= Julian Gardner (rugby union) =

Italy international rugby union player

Julian Michael Gardner (born 12 May 1964, in Brisbane) is an Australian-Italian former international rugby union player and a current coach. He played as a flanker.

Gardner first played at Wests Rugby. He then made his debut for Australia with 4 caps in 1987 and 1988.

He moved to Italy to play for Rugby Rovigo in 1991/92. He also adopted Italian citizenship in virtue of an Italian grandmother. He was a Rugby Rovigo player until 1993/94, moving then to Rugby Roma Olimpic where he played in 1994/95. Gardner played for Benetton Treviso from 1995/96 to 1997/98, where he won the Italian Championship title in 1996/97.

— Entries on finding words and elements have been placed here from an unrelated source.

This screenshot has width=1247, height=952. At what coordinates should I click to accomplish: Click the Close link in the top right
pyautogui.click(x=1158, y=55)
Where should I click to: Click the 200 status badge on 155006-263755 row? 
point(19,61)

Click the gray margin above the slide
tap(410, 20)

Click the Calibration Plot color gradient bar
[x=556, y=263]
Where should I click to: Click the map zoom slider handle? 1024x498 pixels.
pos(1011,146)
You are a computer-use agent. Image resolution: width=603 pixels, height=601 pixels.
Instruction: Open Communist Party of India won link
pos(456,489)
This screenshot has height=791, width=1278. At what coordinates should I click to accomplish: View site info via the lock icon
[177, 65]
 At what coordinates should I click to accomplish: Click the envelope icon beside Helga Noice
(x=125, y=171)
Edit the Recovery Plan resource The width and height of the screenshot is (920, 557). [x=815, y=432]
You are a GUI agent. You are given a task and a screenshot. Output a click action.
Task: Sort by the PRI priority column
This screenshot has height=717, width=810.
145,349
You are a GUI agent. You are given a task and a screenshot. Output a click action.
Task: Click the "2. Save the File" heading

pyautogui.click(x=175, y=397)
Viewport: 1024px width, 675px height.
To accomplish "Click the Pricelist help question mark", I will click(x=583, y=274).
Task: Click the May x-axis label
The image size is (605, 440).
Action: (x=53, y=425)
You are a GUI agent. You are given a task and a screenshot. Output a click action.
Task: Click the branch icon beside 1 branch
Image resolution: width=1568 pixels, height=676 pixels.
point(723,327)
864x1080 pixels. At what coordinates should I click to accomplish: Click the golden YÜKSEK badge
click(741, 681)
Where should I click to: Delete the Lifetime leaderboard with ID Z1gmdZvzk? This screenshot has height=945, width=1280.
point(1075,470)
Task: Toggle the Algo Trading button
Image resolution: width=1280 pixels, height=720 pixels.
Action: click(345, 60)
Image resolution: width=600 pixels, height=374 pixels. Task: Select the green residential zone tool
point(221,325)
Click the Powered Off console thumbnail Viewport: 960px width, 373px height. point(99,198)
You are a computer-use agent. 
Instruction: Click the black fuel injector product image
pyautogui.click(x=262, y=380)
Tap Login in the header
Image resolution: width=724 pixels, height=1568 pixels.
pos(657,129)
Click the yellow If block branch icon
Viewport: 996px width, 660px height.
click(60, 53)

Shortly before adopting Italian citizenship he was selected to play for Italy, earning 20 caps from 1992 to 1998, and scoring 4 tries, 20 points on aggregate. He was selected for the 1995 Rugby World Cup, playing in three games but without scoring. He was member of the team that beat France by 40–32 at the final of the 1995-1997 FIRA Trophy, scoring the second try at the 34th minute.

After finishing his player career, Gardner returned to Australia, where he was the coach of Australia Sevens national team, from 2000 to 2002, and Queensland Reds Academy.